Take the listing below and write it out again exactly, skipping any picture that it holds.
● ● ● ●
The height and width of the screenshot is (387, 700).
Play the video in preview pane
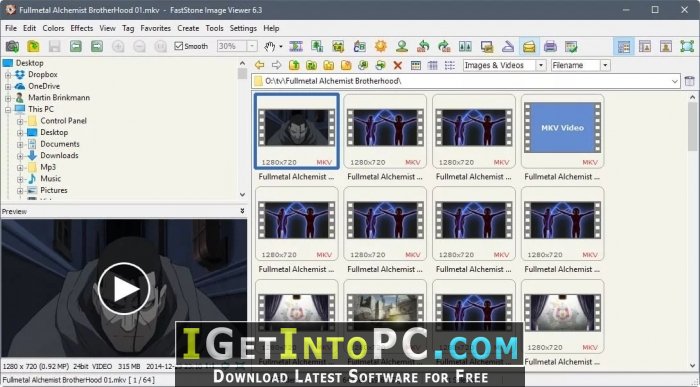(x=124, y=289)
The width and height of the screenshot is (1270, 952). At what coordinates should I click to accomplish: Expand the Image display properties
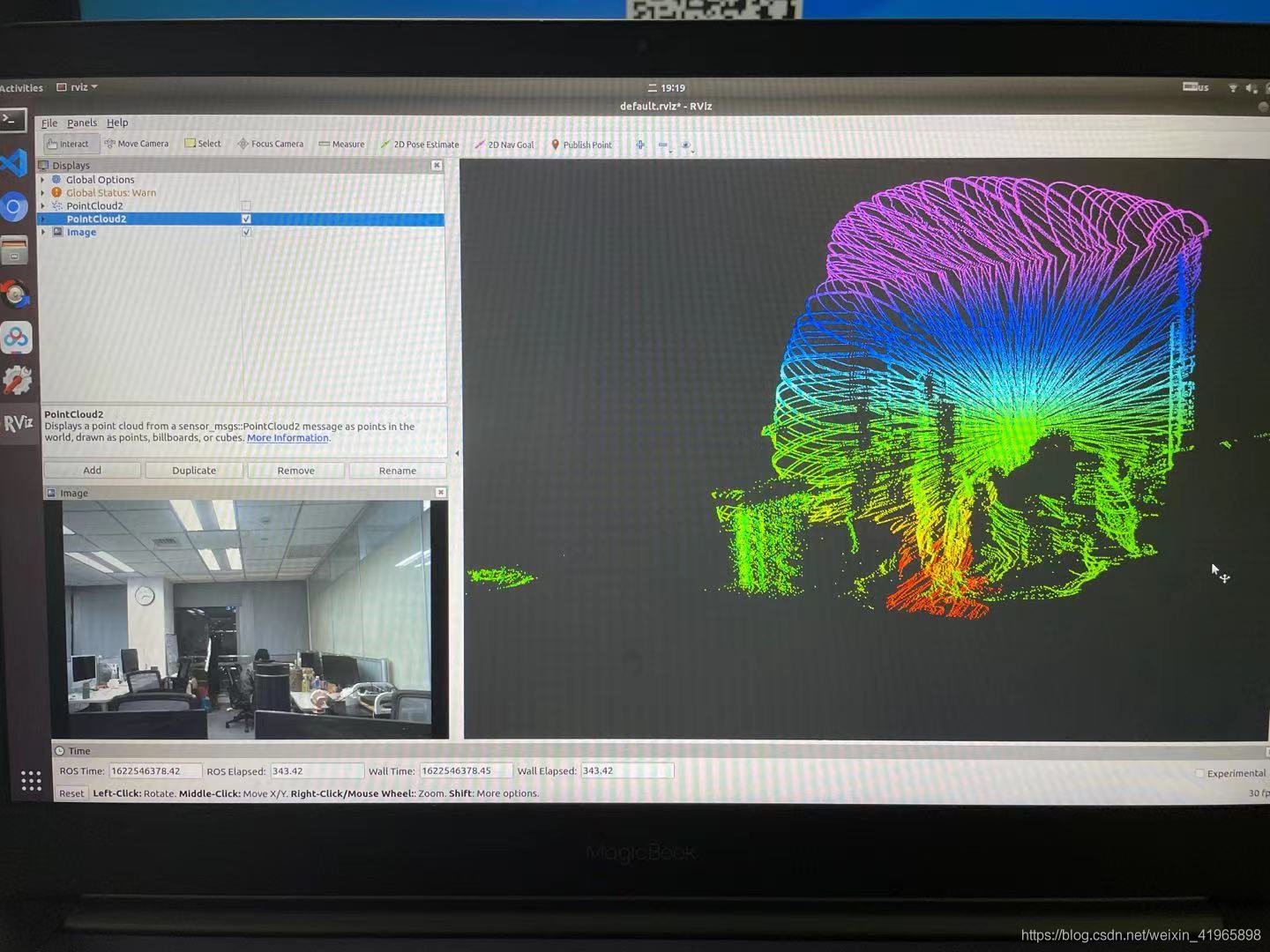click(x=43, y=232)
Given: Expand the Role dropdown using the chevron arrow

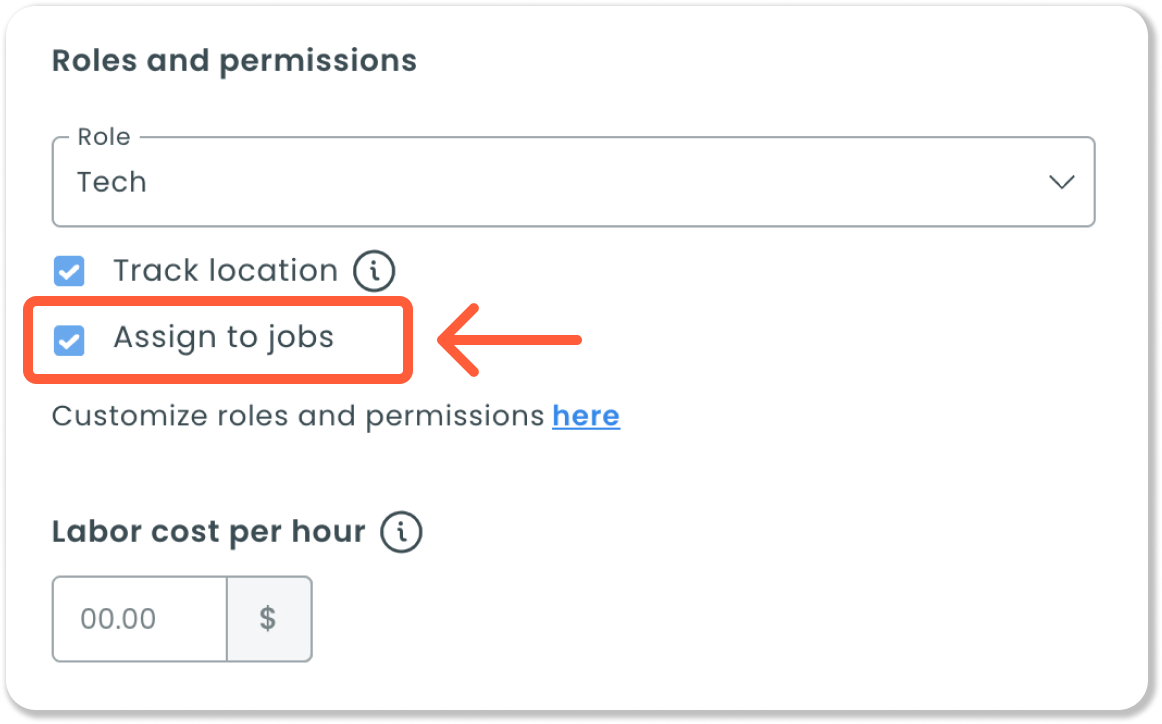Looking at the screenshot, I should pyautogui.click(x=1061, y=182).
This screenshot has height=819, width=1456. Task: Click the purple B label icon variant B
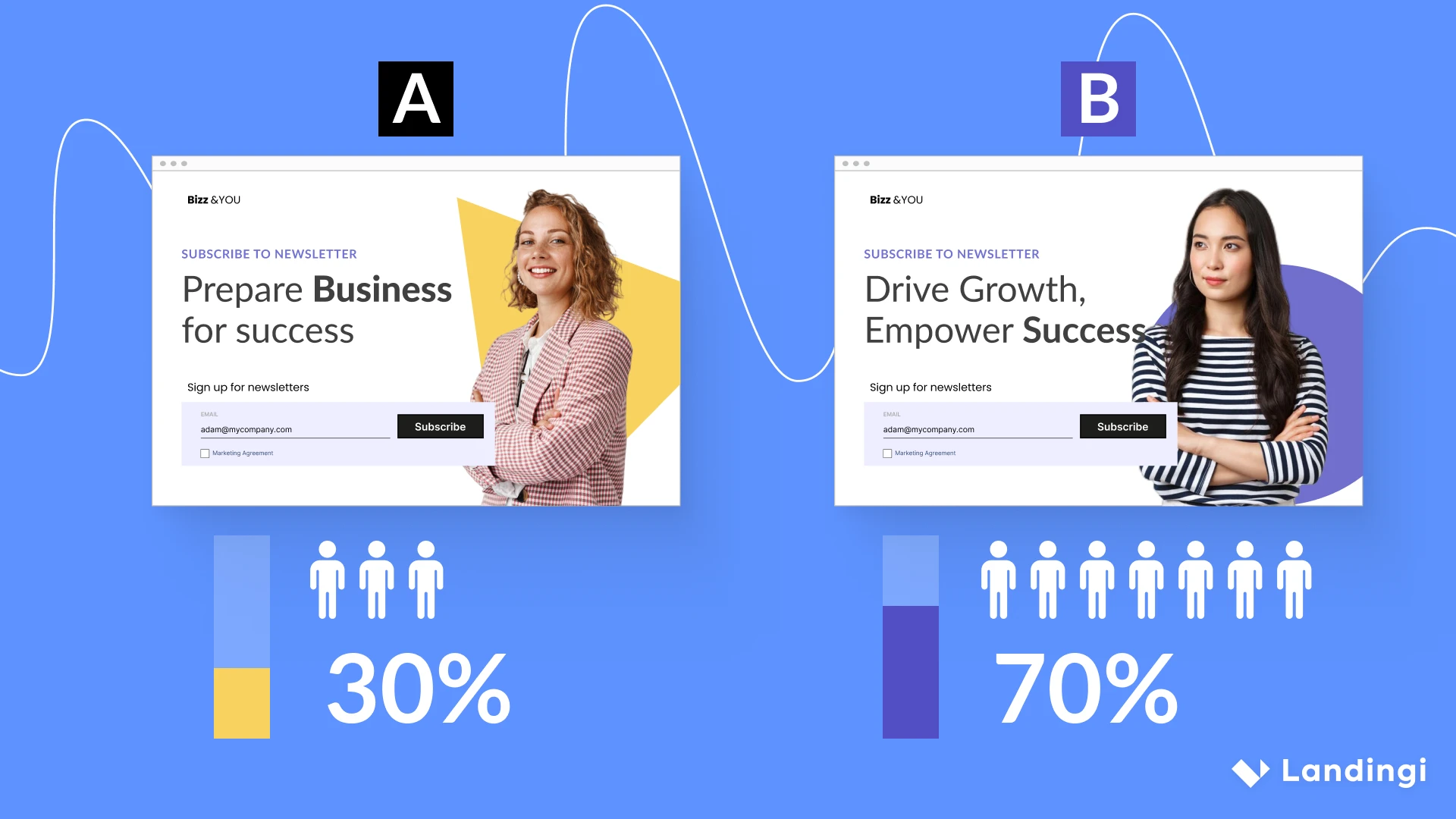tap(1098, 99)
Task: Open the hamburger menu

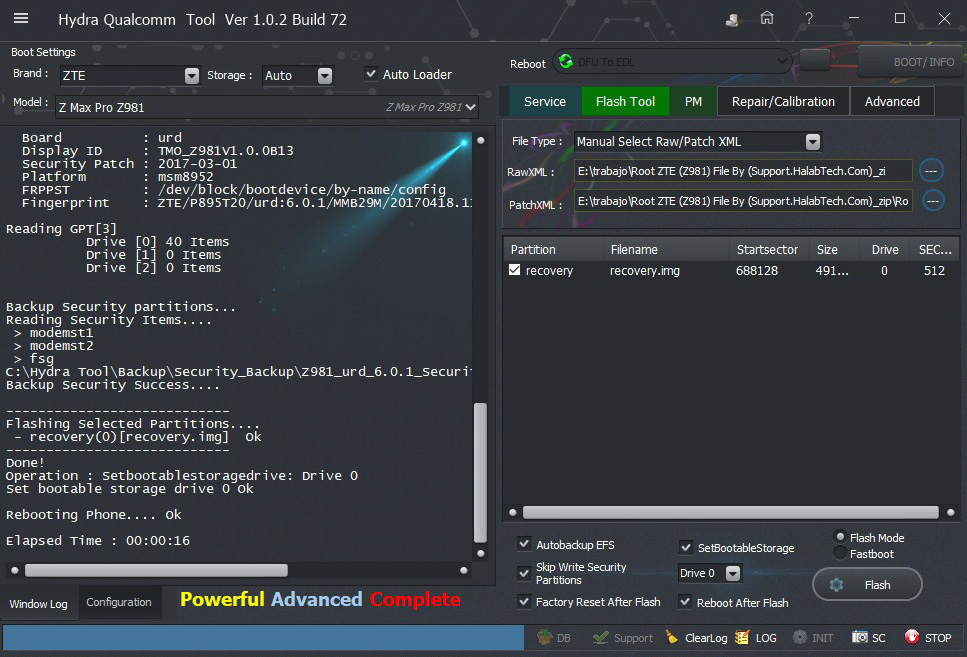Action: (20, 18)
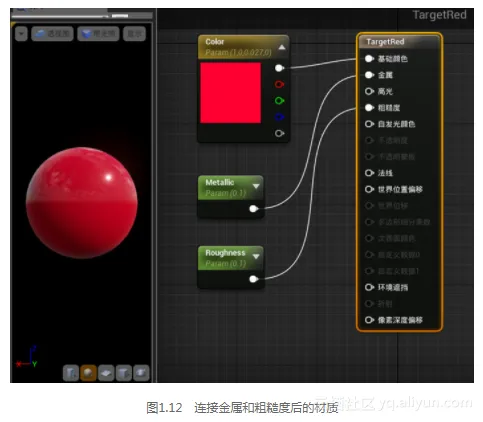Open the 光照 lit mode menu
This screenshot has height=422, width=483.
click(x=98, y=34)
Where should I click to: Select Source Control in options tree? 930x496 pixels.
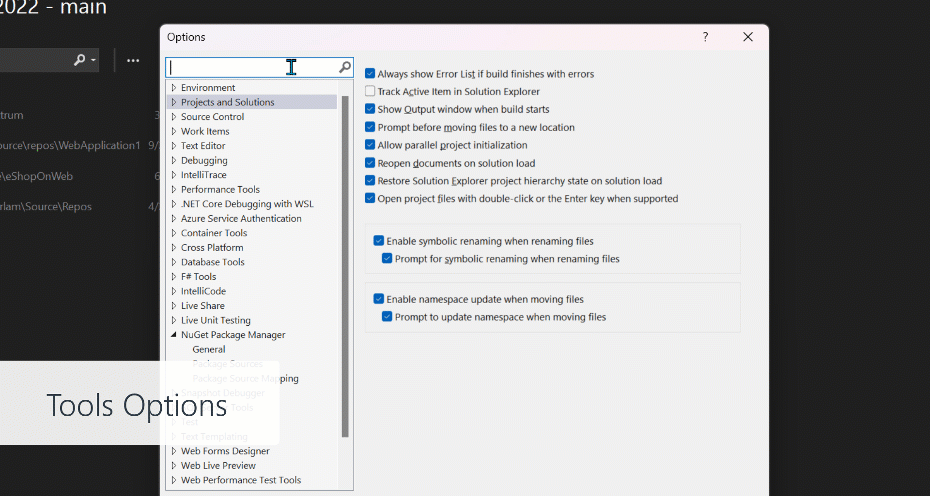point(212,117)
● ● ● ●
§ **Task output**
The height and width of the screenshot is (387, 700).
Play the video in preview pane
(x=124, y=289)
The width and height of the screenshot is (1270, 952). At what coordinates should I click to accomplish: Expand the Image display properties
click(x=43, y=232)
Given: Expand the Role dropdown using the chevron arrow

Looking at the screenshot, I should pyautogui.click(x=1061, y=182).
This screenshot has height=819, width=1456. Task: Click the purple B label icon variant B
tap(1098, 99)
Task: Open the hamburger menu

Action: (20, 18)
Open the 光照 lit mode menu
This screenshot has height=422, width=483.
click(x=98, y=34)
Where should I click to: Select Source Control in options tree? 930x496 pixels.
point(212,117)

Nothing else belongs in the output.